United Kingdom - Iraq Inquiry told to "protect US interests"

From the wikileaks website: UK promises to protect “your interests” (of the United States) during the inquiry led by Sir Chilcot on the war in Iraq.

 

Alex Plough, 30 November 2010, 17.07 GMT

 

The Ministry of Defence decided to influence the official inquiry into the Iraq War in order to "protect US interests", according to a classified US diplomatic cable released by whistleblower website Wikileaks.

 

A dispatch sent by Ellen Tauscher, the US Under Secretary for Arms Control and International Security, describes a conversation with Jon Day, the MOD Director General for security policy, in which he "promised that the UK had ’put measures in place to protect your [US] interests’during the UK inquiry into the causes of the Iraq War.

• • • • •

• Instructions to follow:
Reproduce verbatim the passage of the Iraq Inquiry article starting with "United Kingdom - Iraq" and going on through "whistleblower website Wikileaks.".

• • • • •

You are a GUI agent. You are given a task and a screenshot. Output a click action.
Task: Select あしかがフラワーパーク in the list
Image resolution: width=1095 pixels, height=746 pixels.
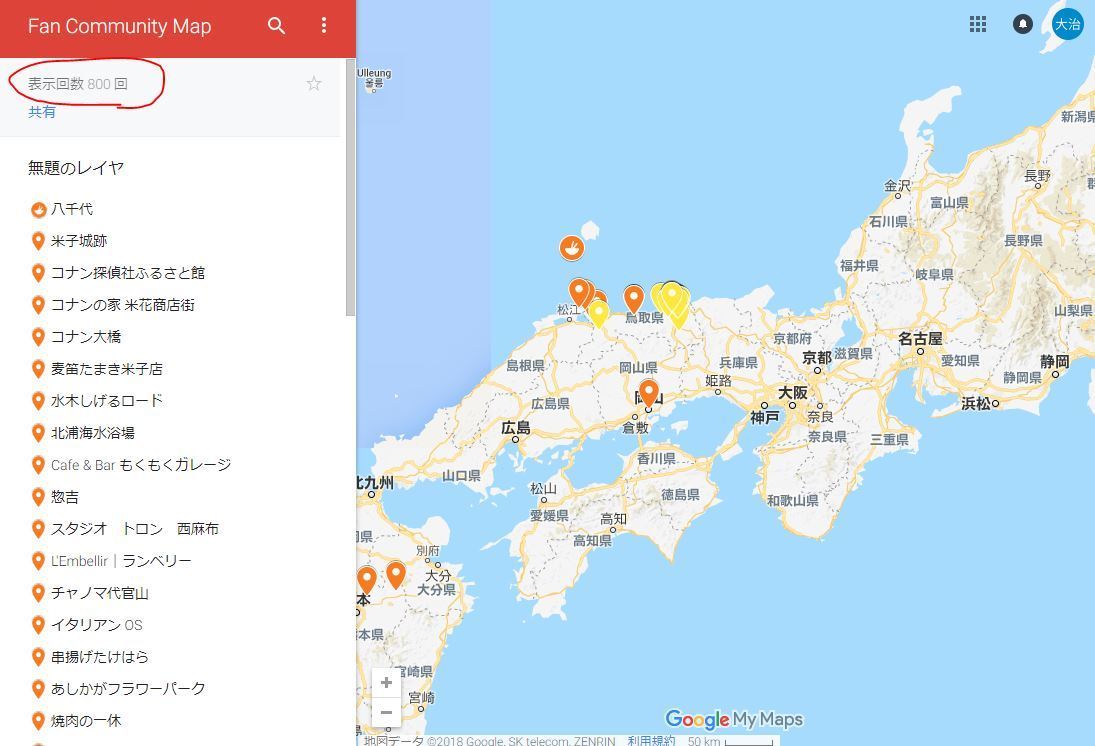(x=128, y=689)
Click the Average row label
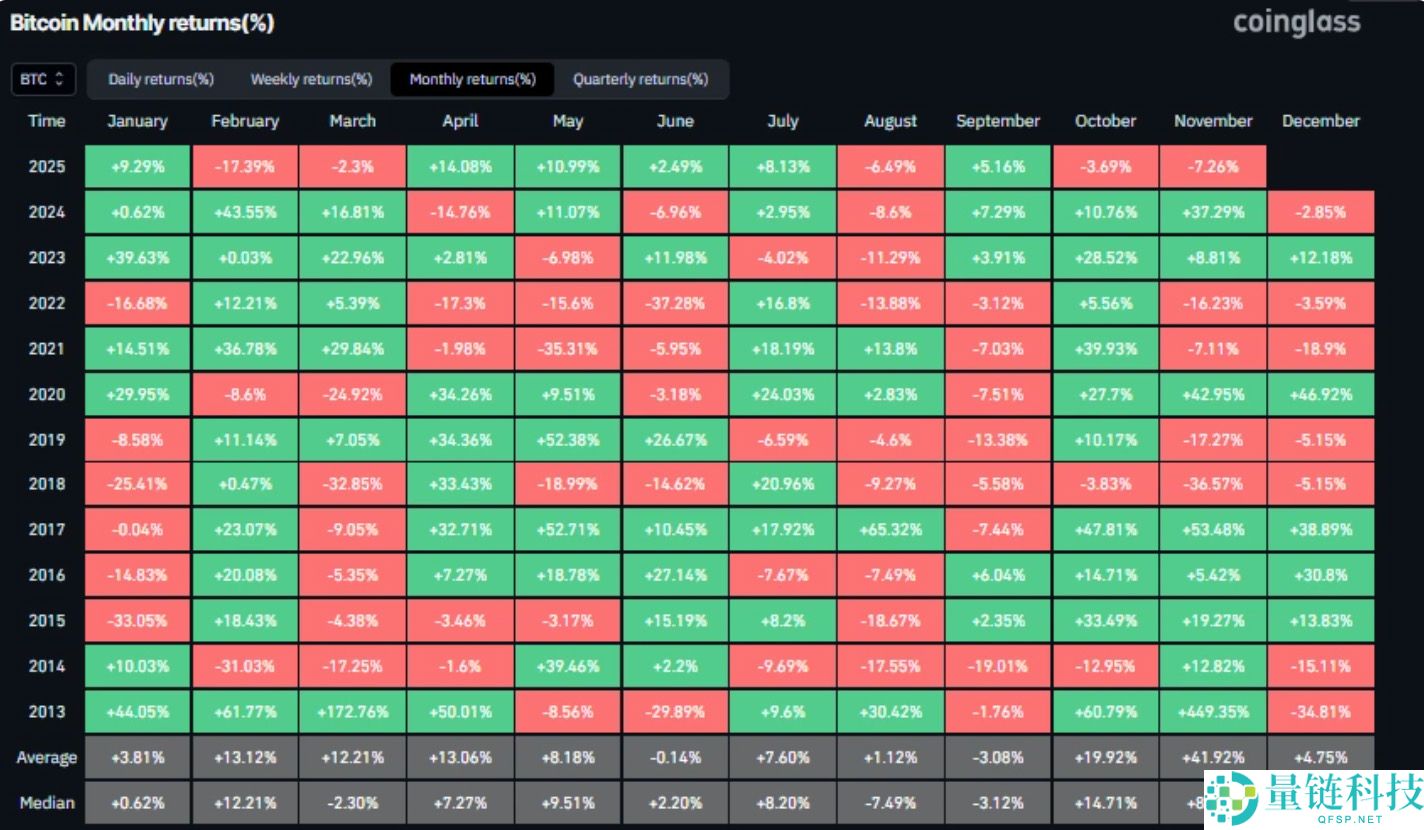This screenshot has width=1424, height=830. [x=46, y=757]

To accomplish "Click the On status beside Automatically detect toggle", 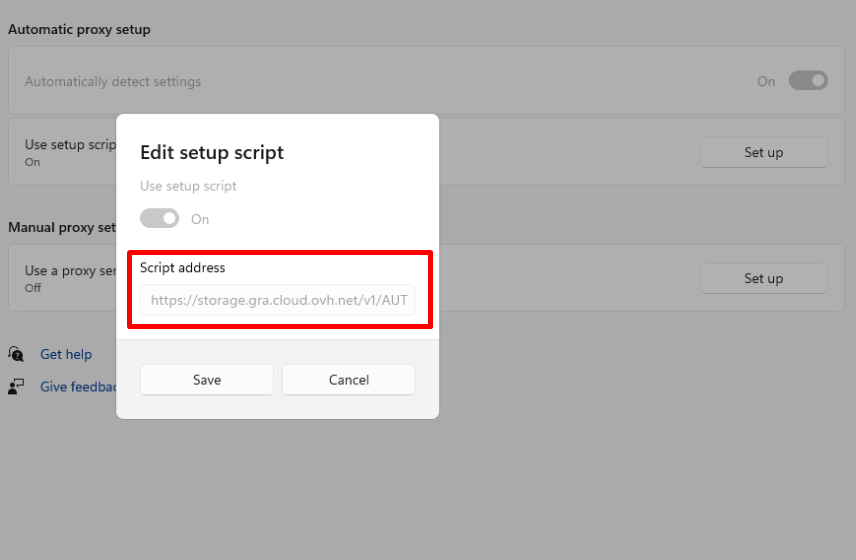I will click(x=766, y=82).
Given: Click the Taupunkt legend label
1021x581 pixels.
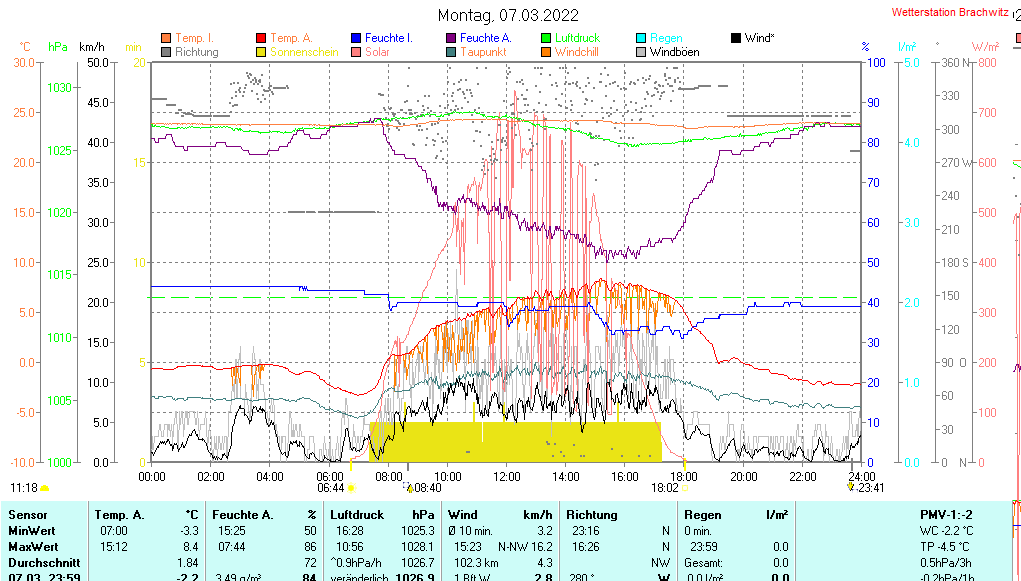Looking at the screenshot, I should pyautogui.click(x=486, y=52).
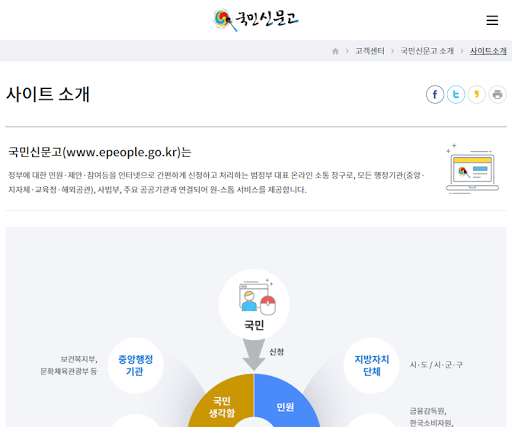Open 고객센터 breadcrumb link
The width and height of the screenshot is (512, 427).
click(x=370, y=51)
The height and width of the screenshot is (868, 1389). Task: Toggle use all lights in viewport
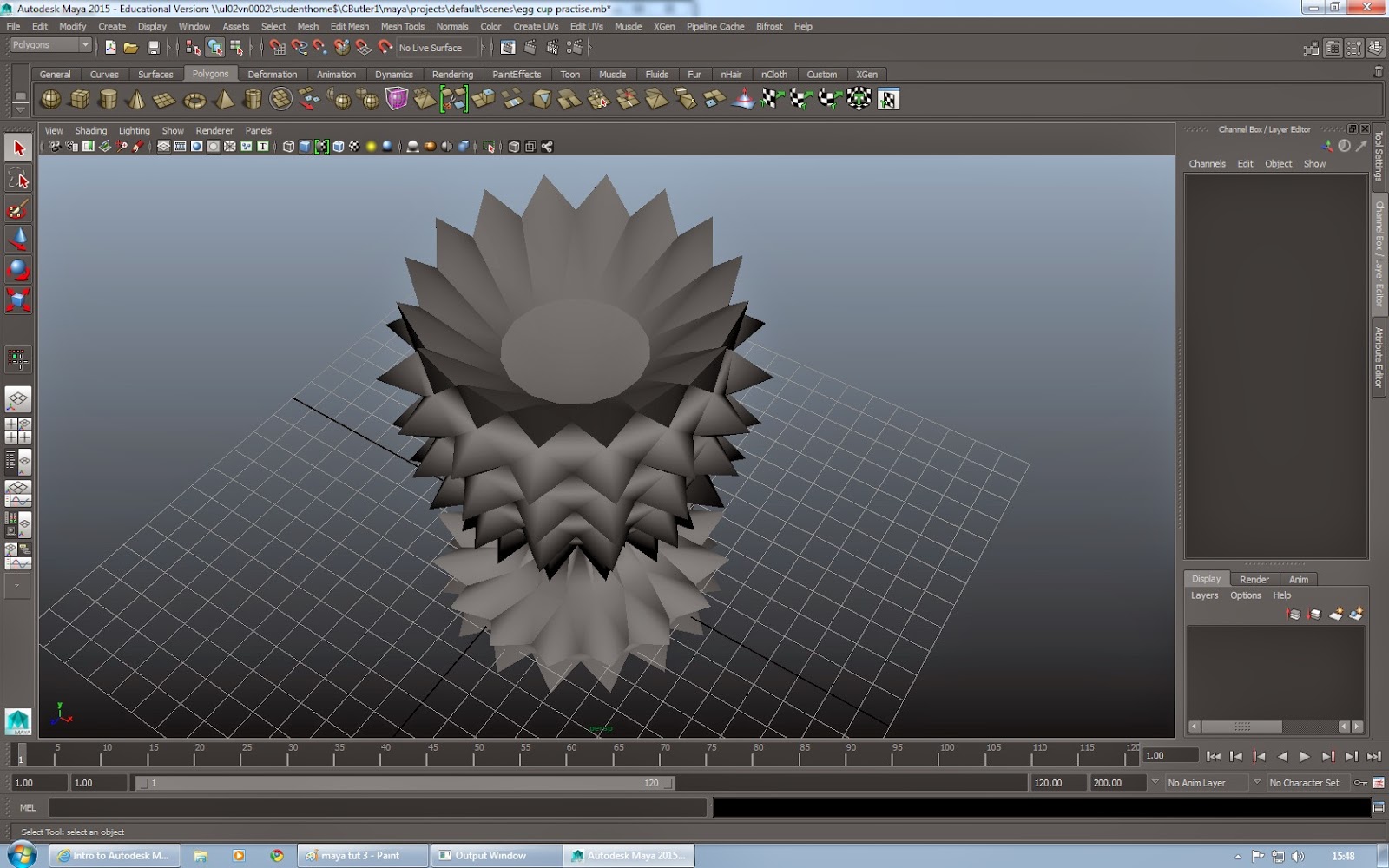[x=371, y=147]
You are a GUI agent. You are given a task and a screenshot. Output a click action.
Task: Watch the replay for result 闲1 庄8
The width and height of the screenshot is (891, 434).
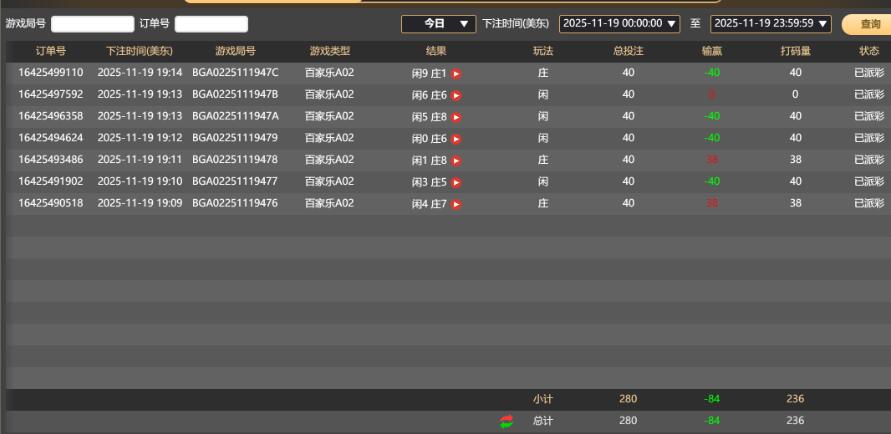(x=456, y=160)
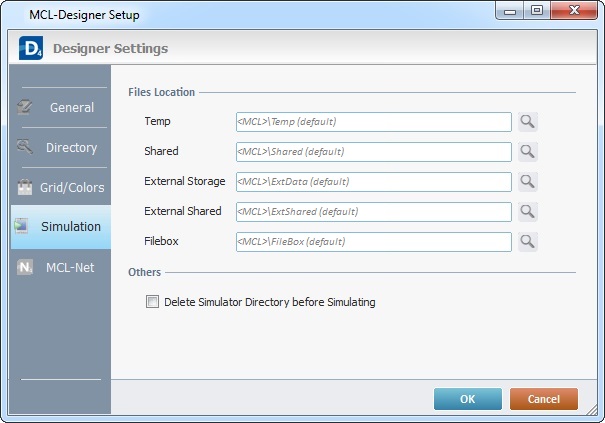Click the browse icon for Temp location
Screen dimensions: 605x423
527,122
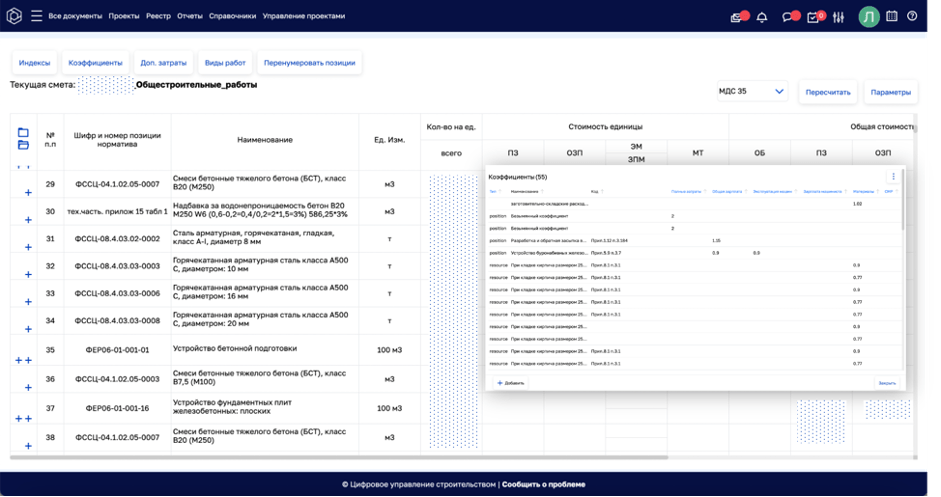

• • • • •

• Expected answer:
United Kingdom - Iraq Inquiry told to "protect US interests"

From the wikileaks website: UK promises to protect “your interests” (of the United States) during the inquiry led by Sir Chilcot on the war in Iraq.

 

Alex Plough, 30 November 2010, 17.07 GMT

 

The Ministry of Defence decided to influence the official inquiry into the Iraq War in order to "protect US interests", according to a classified US diplomatic cable released by whistleblower website Wikileaks.